--- DATA LISTING ---
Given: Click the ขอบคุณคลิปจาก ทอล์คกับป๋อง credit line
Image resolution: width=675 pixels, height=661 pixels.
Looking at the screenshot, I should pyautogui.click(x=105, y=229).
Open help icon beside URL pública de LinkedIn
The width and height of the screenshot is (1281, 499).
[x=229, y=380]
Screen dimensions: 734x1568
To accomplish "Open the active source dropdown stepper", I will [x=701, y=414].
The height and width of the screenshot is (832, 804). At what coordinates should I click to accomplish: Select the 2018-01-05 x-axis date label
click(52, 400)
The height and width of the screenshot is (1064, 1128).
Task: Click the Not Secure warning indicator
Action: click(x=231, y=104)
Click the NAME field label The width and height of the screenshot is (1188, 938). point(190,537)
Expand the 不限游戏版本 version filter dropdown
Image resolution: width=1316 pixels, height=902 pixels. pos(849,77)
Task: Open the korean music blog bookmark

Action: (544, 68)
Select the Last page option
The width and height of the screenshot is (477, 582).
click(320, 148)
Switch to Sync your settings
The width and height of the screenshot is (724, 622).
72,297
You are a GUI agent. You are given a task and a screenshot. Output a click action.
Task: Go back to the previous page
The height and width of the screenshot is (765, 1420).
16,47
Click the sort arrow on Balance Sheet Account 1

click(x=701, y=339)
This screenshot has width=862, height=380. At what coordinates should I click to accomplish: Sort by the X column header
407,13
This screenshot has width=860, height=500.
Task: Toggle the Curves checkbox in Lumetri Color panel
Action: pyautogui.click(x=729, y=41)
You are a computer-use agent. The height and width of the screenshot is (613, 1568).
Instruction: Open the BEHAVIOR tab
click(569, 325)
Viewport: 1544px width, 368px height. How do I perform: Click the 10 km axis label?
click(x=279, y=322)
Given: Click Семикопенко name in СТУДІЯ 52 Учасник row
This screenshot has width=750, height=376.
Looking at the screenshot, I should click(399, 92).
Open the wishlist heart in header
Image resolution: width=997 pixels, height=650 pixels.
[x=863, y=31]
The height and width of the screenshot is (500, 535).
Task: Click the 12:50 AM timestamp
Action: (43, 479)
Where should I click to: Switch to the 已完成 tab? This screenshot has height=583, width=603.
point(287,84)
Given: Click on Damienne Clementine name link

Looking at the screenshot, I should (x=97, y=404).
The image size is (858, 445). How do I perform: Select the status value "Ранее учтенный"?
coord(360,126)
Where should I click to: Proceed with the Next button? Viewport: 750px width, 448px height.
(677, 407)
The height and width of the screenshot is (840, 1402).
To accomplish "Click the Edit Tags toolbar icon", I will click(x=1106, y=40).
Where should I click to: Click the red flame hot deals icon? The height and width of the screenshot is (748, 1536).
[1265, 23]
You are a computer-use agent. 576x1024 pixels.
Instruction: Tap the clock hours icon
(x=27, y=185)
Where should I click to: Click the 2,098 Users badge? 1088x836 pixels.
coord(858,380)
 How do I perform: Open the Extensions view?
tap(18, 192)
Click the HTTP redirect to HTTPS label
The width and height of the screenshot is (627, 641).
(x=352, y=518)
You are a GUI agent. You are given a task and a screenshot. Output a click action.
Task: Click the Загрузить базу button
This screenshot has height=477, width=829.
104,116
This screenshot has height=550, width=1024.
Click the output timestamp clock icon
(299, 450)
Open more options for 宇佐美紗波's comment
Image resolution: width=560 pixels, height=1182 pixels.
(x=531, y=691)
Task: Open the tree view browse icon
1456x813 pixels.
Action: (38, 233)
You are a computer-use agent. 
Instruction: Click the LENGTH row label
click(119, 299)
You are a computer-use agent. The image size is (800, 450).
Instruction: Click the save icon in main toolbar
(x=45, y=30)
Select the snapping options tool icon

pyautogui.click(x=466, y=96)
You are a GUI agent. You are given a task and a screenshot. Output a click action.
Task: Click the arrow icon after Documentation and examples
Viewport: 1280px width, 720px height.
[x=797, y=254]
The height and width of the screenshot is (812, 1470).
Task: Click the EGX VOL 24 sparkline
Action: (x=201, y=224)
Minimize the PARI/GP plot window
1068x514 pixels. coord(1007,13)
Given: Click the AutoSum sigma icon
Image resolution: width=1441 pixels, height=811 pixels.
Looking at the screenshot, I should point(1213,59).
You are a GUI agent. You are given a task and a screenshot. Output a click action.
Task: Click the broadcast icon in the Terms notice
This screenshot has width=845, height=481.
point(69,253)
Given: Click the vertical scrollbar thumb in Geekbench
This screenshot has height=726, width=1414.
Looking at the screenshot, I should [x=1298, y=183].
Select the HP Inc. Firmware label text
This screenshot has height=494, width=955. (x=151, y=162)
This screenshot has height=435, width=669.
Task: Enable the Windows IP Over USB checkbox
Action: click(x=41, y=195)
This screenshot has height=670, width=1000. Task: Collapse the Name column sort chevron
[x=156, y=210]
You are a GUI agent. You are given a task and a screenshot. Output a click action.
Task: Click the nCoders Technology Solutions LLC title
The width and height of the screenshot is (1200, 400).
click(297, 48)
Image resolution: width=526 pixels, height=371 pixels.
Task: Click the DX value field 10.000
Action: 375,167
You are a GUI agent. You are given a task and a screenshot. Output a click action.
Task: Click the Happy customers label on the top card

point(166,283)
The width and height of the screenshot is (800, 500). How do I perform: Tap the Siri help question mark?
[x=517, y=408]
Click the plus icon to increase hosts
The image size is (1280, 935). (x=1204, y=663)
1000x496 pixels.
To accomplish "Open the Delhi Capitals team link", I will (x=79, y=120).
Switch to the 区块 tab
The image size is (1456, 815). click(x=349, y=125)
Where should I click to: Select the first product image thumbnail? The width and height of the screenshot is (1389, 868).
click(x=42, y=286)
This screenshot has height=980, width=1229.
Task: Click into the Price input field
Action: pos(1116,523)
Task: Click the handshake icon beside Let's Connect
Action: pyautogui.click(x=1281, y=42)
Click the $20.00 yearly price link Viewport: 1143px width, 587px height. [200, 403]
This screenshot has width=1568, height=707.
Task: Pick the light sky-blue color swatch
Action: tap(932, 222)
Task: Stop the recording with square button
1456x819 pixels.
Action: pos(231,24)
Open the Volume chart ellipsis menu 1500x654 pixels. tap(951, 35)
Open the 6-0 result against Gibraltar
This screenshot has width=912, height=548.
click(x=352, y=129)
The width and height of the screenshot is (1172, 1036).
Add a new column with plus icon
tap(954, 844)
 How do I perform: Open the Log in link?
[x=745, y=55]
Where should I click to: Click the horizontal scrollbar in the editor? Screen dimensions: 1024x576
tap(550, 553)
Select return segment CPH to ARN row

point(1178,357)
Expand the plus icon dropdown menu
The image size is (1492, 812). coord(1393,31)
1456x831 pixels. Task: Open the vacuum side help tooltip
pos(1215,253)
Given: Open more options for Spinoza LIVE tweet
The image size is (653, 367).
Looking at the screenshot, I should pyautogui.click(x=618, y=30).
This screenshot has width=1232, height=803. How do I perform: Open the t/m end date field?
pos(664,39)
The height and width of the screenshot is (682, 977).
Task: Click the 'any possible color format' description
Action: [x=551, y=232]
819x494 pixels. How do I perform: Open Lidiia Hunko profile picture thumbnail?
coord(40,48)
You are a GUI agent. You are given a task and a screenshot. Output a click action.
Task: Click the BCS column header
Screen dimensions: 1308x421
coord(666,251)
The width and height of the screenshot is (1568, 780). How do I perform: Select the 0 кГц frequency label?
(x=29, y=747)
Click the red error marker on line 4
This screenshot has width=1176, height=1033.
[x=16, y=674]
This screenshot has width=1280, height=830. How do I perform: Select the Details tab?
---
§ TASK TO CARRY OUT
Among the lines above, count those containing the word "more" and give nothing but the result.

§ EXERCISE RESPONSE
2